Intervention de Richard Ferrand

Séance en hémicycle du 22 octobre 2013 à 21h30
Projet de loi de financement de la sécurité sociale pour 2014 — Discussion générale

Photo issue du site de l'Assemblée nationale ou de WikipediaRichard Ferrand :

Monsieur le président, madame la ministre, madame et messieurs les rapporteurs, mes chers collègues, il est inexact de dire que nous ne serions inégaux que devant la maladie. Nous sommes d’abord inégaux devant l’accès aux soins. Or le fondement de notre modèle solidaire à vocation égalitaire est d’en offrir et d’en garantir un à chacun. Mais face aux évolutions contemporaines que sont le vieillissement de la population, le développement des maladies chroniques et le progrès technique, la capacité de notre système de santé est mise en question : équilibre financier menacé et menaçant, fonctionnement très cloisonné, prise en charge certes excellente mais concentrée sur des épisodes au détriment du parcours de soins, inégalités territoriales persistantes. En un mot, notre système de santé appelle lui aussi nos bons soins.

Tel est le diagnostic auquel entend répondre la stratégie nationale de santé. Le déploiement des soins de premier recours a été érigé en priorité absolue, en particulier dans les déserts médicaux. Il faut se féliciter du choix de réorganiser notre système de santé autour d’une médecine de parcours, et de la bataille engagée pour combler la fracture territoriale. C’est l’égalité dans les territoires et entre eux qui donne la mesure de la justice sociale et de la continuité du service public, donc des valeurs de la République. À l’heure où d’aucuns se désolent de la dissolution du pouvoir politique dans la mondialisation et l’Union européenne, il n’est pas vain de rappeler qu’en matière de santé la puissance publique nationale a encore tout son rôle à jouer.

Pour conforter le maillage territorial, le pacte « territoire santé » a été une première étape dont le PLFSS constitue un approfondissement et dont la future loi de santé publique devra être l’aboutissement. Ce projet global impliquera davantage de respiration régionale, assortie naturellement d’une réforme des ARS qui ne fonctionnent pas toujours de manière optimale, et c’est un euphémisme. Il faudra en particulier redéfinir leurs missions prioritaires et je présenterai un amendement en ce sens.
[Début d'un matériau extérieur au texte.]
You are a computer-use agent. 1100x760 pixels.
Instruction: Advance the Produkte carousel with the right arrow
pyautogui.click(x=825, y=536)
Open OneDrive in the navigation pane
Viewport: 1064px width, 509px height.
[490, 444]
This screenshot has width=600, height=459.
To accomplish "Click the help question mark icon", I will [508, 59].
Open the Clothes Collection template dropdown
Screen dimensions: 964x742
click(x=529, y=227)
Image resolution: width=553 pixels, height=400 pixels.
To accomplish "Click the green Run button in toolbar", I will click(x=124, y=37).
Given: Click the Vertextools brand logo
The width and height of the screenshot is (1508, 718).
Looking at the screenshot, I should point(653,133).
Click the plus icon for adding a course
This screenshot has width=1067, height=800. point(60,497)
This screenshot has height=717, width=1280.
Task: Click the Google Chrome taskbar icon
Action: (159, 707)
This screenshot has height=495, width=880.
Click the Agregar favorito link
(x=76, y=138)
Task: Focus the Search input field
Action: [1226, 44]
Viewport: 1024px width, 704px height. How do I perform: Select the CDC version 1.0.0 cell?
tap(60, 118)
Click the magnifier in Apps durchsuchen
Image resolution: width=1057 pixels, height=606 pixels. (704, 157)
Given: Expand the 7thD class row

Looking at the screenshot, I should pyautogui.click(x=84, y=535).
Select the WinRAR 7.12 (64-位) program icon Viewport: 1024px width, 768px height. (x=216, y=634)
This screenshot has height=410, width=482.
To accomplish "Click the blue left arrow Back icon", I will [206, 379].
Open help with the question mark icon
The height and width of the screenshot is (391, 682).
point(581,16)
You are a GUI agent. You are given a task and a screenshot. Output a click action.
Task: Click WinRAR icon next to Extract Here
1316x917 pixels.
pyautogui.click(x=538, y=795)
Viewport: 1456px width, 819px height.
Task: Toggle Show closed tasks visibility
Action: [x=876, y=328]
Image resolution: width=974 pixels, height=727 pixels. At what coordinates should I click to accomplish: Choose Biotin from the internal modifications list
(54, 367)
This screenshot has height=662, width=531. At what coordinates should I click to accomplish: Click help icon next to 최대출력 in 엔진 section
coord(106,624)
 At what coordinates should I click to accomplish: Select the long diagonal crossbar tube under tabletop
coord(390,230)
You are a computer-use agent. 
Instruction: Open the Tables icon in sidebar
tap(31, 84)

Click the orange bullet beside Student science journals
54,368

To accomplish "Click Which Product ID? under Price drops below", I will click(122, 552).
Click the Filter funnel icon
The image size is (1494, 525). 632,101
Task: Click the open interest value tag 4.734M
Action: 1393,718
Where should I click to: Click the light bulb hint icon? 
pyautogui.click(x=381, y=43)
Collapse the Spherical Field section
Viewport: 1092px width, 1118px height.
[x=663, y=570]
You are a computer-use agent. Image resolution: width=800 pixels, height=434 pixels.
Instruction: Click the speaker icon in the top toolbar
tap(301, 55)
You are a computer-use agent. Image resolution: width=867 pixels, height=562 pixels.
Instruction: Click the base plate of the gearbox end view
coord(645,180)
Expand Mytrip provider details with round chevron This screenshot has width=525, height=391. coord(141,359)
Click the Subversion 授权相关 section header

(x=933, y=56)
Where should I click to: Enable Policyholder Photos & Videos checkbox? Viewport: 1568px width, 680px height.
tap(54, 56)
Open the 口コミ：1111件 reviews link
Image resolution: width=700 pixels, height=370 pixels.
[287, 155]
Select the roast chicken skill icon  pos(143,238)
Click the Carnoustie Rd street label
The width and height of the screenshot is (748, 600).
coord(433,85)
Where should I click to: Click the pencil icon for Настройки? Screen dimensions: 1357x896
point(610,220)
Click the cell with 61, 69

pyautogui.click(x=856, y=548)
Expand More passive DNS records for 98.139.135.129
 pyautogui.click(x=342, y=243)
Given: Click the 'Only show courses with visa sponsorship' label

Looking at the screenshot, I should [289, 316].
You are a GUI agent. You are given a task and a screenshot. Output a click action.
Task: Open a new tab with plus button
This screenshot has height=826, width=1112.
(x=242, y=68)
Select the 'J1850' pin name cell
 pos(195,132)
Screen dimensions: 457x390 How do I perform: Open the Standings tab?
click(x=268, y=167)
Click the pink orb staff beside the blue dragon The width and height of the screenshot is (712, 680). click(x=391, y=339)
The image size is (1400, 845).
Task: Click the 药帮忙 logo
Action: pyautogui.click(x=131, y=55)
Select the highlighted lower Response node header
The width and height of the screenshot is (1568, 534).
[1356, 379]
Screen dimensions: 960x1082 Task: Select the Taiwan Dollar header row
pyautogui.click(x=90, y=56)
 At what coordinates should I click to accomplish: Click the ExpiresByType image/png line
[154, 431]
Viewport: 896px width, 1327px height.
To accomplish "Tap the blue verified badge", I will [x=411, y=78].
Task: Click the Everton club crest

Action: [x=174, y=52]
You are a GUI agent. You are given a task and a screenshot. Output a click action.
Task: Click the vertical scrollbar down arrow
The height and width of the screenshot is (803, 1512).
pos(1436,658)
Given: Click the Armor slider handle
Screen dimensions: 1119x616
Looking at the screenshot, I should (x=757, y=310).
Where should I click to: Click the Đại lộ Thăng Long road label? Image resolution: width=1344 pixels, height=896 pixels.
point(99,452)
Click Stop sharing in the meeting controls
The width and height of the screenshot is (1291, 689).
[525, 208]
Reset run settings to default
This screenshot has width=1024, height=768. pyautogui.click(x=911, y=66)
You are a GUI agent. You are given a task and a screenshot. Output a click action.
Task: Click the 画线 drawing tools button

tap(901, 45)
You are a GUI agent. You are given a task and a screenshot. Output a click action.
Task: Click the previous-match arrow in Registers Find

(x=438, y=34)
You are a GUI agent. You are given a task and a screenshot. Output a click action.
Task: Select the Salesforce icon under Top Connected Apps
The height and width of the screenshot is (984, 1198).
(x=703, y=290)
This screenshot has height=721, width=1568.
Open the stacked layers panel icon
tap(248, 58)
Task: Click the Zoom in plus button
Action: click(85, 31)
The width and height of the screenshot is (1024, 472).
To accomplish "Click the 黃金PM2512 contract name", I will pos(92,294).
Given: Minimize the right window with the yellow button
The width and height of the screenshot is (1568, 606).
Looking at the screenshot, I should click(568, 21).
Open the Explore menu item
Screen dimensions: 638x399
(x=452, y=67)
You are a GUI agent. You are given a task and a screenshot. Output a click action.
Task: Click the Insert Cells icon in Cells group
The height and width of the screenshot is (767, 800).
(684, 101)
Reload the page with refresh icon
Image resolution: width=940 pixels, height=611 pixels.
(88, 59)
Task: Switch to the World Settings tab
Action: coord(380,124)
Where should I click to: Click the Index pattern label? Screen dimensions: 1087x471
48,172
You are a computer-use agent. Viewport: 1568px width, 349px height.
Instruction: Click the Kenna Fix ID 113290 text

Réfléchir au mode de gouvernance, en particulier au rôle des élus en leur sein, sera tout aussi indispensable, car la répartition de l’offre de soins sur un territoire est indissociable de la politique d’aménagement du territoire.

Le dispositif de coopération entre professionnels de santé, institué par l’article 51 de la loi HPST, doit monter en puissance. « Renverser l’architecture » de l’article 51, comme le propose le rapport Cordier, semble constituer une piste intéressante.

Nous devons aussi repenser la formation et les compétences des professionnels de santé, jusqu’à la « création de nouveaux métiers de santé », pour reprendre les termes forts employés par Mme la ministre. Il nous faudra concrétiser des transferts de compétences définitifs et, pourquoi pas, accorder une place plus centrale aux infirmiers. Une sensibilisation réelle et en profondeur des futurs médecins aux enjeux de l’égalité territoriale dans l’exercice de leur profession doit être mise en place. Il s’agirait de faire véritablement prendre conscience aux futurs praticiens que leur mission s’inscrit aussi dans une perspective de réduction des inégalités, dans la prise en compte de la précarité, mais également dans la mobilisation optimale des deniers publics.

Redonner un souffle territorial supposera, d’une part, de veiller à ce que les CHU, loin d’assécher des territoires en concentrant l’activité, viennent au contraire les irriguer et, d’autre part, de réformer le modèle économique des centres de santé pour en pérenniser l’activité. Comme le souligne le récent rapport de l’IGAS, les centres de santé revêtent une réelle utilité sanitaire et sociale, en assurant des services précieux dans des zones déficitaires, et en pratiquant le tarif opposable et le tiers payant. En accueillant des populations précaires, le service public – ou son proche parent, le centre de santé – pallie la carence de l’initiative privée. Il faudra donc veiller à la consolidation et au développement de ces structures, sans que cela conduise pour autant à dédouaner les professionnels libéraux.

Ceci nous amène à la deuxième clef de l’accès aux soins : la question financière. Chiffres et études montrent tous une tendance criante au renoncement aux soins parce que, disons-le simplement, trop de nos concitoyens ne gagnent pas assez. La question des inégalités sociales vient souvent s’additionner aux difficultés territoriales, parfois sous la forme d’une double peine – un peu comme l’écotaxe.